= Bognessan Arsène Yé =

Burkinabé politician (1957–2024)

Bognessan Arsène Yé (10 October 1957 – 30 January 2024) was a Burkinabé politician who rose to power through a military coup and was President of the Assembly of People's Deputies of Burkina Faso from 1992 to 1997, President of the Congress for Democracy and Progress (CDP) from 1996 to 1999, and a Minister of State from 1997 to 2000. He was appointed Minister of State for Relations with Parliament and Political Reform in April 2011.

==Life and career==
Yé, a military doctor, was born in Bagassi. He joined the Political Bureau of the National Council of the Revolution (CNR) in 1986. After the October 1987 coup, in which Blaise Compaoré took power, Yé became the National Secretary-General of the Committees for the Defense of the Revolution while also a member of the CNR with the rank of Minister. After the Committees for the Defense of the Revolution were replaced by the Revolutionary Committees on 17 March 1988, he served as National Coordinator while holding the rank of Minister and participating in the Council of Ministers from March 1988 to March 1989. Subsequently, he was included on the Executive Committee of the Popular Front as National Secretary for Organization from March 1990 to March 1991, and on 2 May 1990, he was appointed President of the Constitutional Commission, which was responsible for drafting a new constitution. The Commission completed its work in October 1990, and the constitution was adopted on 2 June 1991.

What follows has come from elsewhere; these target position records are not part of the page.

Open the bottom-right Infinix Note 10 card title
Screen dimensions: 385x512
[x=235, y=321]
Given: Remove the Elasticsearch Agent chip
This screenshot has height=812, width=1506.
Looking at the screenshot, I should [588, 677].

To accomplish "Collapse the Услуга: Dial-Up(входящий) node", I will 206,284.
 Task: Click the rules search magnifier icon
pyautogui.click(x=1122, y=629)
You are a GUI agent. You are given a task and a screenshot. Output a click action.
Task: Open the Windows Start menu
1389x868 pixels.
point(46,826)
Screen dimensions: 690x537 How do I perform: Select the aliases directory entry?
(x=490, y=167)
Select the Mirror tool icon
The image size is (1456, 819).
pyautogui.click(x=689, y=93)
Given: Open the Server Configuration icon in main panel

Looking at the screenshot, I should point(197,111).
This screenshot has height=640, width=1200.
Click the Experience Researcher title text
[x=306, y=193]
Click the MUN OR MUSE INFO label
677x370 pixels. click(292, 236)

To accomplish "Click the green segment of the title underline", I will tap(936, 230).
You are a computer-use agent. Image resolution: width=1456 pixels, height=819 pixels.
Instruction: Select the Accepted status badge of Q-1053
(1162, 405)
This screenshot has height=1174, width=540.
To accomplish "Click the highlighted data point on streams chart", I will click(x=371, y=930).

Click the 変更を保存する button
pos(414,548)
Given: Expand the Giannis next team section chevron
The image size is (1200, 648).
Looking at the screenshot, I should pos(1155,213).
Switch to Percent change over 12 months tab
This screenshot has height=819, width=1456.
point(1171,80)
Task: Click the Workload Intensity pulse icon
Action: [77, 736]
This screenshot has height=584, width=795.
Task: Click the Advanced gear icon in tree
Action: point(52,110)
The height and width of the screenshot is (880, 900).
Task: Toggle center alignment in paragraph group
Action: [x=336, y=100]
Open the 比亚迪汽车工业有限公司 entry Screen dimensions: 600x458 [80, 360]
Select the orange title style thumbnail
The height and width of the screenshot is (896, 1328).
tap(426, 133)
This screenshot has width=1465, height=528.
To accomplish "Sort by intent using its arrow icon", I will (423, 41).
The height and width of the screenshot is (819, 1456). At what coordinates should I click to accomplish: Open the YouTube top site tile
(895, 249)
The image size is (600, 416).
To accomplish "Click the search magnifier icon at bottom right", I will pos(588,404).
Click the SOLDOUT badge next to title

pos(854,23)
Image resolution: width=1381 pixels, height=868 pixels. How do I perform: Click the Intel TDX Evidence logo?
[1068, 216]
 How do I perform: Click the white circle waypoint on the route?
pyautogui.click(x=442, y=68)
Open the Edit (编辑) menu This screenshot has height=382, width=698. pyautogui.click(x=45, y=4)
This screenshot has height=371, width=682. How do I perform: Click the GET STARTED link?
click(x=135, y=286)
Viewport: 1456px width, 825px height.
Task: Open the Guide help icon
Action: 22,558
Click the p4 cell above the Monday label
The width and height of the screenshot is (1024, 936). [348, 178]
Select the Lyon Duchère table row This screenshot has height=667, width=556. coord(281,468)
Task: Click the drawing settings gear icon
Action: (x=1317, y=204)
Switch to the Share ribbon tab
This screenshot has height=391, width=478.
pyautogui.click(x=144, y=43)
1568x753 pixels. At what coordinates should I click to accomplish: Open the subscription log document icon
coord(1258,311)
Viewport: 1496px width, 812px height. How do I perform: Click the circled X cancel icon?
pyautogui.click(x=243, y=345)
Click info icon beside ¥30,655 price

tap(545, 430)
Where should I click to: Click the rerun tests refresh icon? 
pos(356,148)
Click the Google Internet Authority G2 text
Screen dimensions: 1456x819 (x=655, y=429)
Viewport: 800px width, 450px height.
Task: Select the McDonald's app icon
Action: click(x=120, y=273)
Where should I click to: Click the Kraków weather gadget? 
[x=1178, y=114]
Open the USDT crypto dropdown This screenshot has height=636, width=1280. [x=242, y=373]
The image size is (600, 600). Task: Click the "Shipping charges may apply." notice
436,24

In the May 1992 parliamentary election, Yé was elected to the Assembly of People's Deputies; he was then elected as President of the Assembly of People's Deputies on 17 June 1992, holding that post until 1997. Additionally, from February 1993 to February 1996, he was President of the Organisation for Popular Democracy/Labour Movement (ODP/MT); the Congress for Democracy and Progress (CDP) was created in February 1996, replacing the ODP/MT, and Yé was President of the CDP from February 1996 to October 1999.

Yé was re-elected to the National Assembly in the May 1997 parliamentary election; following the election, he was Minister of State at the Presidency from June 1997 to January 1999, Minister of State for Agriculture from January 1999 to October 1999, and Minister of State for the Environment from October 1999 to November 2000. He was elected to the National Assembly in the May 2002 parliamentary election on the CDP's national list and again won a seat in the May 2007 parliamentary election as a CDP candidate in Balé Province. In 2008, he was President of the National Assembly's ad hoc Commission on the Financing of Political Parties, Electoral Campaigns, and the Status of the Opposition. This commission was created on 26 March 2008 and submitted its report two months later.

Yé died on 30 January 2024, at the age of 66.